Input reconstruction in a dynamic system from measurements of a part of phase coordinates (Q2332626)

In this paper, the author deals with the nonlinear control system \[ \dot x(t) = Ax(t)+ B(y(t))+Cu(t)+f_1(t), \ t\in T=[0,\vartheta], \] \[ \dot y(t) = A_1x(t)+B_1(y(t))+f_2(t) \] \[ x(0)=x_0,\ y(0)=y_0, \] where \(x\in\mathbb{R}^n,\) \(y\in\mathbb{R}^r,\) and a disturbance \(u\in\mathbb{R}^q;\) \(f_1(\cdot)\in W_{\infty}^1(T;\mathbb{R}^n)\) and \(f_2(\cdot)\in W_{\infty}^1(T;\mathbb{R}^r)\) are given functions; \(A,\) \(A_1,\) \(C\) are constant matrices of suitable dimensions, \(B\) and \(B_1\) are Lipschitz.

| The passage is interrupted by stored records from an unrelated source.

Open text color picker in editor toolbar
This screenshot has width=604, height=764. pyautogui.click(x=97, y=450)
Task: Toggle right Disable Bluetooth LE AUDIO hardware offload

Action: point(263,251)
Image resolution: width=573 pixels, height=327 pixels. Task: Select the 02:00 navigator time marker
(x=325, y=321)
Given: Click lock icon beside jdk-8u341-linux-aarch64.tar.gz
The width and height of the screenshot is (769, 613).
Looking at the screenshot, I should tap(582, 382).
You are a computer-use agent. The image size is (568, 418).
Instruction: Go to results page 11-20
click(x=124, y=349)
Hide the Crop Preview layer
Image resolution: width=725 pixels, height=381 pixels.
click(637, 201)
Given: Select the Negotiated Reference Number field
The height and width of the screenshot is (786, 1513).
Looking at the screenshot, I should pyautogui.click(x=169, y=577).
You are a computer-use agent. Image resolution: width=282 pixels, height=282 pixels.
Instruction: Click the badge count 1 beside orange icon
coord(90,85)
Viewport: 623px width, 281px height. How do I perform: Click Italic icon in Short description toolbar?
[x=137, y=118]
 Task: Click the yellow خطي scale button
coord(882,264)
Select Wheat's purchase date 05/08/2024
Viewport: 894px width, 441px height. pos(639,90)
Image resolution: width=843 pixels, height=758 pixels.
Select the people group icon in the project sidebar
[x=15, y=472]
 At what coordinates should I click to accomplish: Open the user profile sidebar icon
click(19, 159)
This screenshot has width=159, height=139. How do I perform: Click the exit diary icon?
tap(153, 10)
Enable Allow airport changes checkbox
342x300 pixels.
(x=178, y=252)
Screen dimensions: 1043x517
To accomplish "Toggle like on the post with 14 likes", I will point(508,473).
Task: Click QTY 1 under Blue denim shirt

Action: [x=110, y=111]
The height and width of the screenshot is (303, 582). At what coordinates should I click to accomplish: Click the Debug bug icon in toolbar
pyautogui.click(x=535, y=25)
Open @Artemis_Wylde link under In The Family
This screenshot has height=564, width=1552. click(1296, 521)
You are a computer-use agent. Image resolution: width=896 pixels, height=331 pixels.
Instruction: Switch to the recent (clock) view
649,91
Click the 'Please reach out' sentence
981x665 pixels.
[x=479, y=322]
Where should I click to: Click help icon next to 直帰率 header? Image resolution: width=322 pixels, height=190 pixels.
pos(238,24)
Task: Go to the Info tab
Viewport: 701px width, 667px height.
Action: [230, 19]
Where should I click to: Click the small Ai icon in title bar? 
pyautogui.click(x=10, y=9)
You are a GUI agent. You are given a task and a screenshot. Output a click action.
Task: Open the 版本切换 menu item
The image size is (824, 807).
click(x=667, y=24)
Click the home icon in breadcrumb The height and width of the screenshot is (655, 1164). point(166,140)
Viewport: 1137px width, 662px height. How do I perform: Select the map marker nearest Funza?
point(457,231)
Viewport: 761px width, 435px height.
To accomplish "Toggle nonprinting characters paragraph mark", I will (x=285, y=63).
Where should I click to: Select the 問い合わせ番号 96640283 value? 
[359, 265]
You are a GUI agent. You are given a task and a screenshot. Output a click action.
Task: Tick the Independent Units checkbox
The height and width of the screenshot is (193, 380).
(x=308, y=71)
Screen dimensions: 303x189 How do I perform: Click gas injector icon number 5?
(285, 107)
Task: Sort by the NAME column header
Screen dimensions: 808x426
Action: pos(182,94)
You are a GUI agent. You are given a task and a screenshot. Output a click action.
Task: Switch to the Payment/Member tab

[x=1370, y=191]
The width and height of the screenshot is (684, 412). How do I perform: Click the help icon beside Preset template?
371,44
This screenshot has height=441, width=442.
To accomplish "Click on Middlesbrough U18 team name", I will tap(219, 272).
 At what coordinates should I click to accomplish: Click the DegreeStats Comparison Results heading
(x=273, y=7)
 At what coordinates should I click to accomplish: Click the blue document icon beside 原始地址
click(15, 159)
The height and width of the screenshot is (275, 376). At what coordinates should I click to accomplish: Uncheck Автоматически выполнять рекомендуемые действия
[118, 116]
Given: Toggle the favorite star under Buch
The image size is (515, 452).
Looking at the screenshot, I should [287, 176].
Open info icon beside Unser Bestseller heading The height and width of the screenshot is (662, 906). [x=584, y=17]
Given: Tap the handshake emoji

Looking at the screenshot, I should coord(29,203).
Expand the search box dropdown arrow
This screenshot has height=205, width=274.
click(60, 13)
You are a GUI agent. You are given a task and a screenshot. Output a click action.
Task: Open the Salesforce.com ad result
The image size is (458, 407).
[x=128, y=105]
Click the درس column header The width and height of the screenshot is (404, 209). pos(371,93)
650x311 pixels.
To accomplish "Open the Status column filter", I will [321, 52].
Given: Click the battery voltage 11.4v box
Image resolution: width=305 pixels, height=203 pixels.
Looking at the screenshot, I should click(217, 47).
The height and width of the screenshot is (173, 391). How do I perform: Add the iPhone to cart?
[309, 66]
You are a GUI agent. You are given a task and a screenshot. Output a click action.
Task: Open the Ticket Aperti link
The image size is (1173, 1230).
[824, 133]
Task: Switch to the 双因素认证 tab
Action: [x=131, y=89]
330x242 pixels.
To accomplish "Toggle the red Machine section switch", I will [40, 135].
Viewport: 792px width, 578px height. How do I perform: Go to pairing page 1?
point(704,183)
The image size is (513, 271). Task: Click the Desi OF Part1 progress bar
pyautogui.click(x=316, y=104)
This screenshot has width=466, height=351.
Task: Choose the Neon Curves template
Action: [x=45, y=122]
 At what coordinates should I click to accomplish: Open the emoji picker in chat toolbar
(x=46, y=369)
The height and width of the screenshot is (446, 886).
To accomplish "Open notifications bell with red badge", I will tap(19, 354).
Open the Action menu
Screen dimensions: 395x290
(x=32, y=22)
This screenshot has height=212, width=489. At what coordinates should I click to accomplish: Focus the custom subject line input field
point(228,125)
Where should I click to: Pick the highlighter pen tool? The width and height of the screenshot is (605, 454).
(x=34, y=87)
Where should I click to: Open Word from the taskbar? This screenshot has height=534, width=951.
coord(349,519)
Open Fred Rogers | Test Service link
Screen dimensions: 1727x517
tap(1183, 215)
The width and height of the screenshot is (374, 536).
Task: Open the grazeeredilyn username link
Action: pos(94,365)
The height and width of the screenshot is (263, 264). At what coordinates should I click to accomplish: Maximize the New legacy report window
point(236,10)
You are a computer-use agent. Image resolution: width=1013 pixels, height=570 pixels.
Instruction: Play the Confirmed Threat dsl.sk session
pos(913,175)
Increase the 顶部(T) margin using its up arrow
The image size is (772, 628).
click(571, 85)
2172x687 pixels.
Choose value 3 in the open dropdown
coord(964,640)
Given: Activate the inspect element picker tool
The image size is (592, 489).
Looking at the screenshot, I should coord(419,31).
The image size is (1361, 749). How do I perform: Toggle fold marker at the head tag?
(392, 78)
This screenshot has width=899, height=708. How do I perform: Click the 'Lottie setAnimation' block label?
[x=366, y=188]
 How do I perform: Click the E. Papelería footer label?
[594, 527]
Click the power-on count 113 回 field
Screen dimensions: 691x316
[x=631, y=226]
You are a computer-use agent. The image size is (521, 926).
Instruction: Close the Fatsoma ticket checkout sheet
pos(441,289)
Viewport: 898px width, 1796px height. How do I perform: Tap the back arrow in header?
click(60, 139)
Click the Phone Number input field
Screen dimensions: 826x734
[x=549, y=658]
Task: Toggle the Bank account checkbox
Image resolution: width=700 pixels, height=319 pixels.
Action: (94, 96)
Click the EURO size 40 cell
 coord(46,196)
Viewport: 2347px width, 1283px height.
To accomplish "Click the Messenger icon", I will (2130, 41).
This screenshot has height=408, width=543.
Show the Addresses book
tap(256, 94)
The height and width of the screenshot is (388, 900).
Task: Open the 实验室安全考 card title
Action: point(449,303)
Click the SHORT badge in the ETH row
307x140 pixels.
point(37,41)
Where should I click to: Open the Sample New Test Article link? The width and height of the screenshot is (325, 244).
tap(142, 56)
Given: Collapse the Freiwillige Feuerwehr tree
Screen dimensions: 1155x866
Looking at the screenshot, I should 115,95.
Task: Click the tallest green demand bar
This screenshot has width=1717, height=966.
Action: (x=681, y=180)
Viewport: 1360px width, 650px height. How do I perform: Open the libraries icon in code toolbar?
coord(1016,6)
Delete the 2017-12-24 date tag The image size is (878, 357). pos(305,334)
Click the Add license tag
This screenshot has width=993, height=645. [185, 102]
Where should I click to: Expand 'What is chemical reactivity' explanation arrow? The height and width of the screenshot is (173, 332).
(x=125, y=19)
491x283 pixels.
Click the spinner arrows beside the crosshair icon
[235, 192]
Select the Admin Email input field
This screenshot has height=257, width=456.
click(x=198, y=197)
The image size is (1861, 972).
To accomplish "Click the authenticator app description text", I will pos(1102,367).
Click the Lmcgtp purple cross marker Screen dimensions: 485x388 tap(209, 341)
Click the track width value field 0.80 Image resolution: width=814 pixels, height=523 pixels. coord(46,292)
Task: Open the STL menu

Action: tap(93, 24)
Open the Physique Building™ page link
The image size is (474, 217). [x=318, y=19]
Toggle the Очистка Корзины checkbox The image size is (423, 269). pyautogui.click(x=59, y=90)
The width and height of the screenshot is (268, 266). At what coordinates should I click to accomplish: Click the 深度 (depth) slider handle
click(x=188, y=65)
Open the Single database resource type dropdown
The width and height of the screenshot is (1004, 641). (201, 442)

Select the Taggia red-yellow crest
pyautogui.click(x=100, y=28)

The problem under discussion is to construct an algorithm for approximate reconstruction of unknown disturbance \(u(\cdot)\) from inaccurate measurements of the states \(y(\cdot).\) To solve this problem, an algorithm based on the dynamic inversion method and the extremal shift is proposed.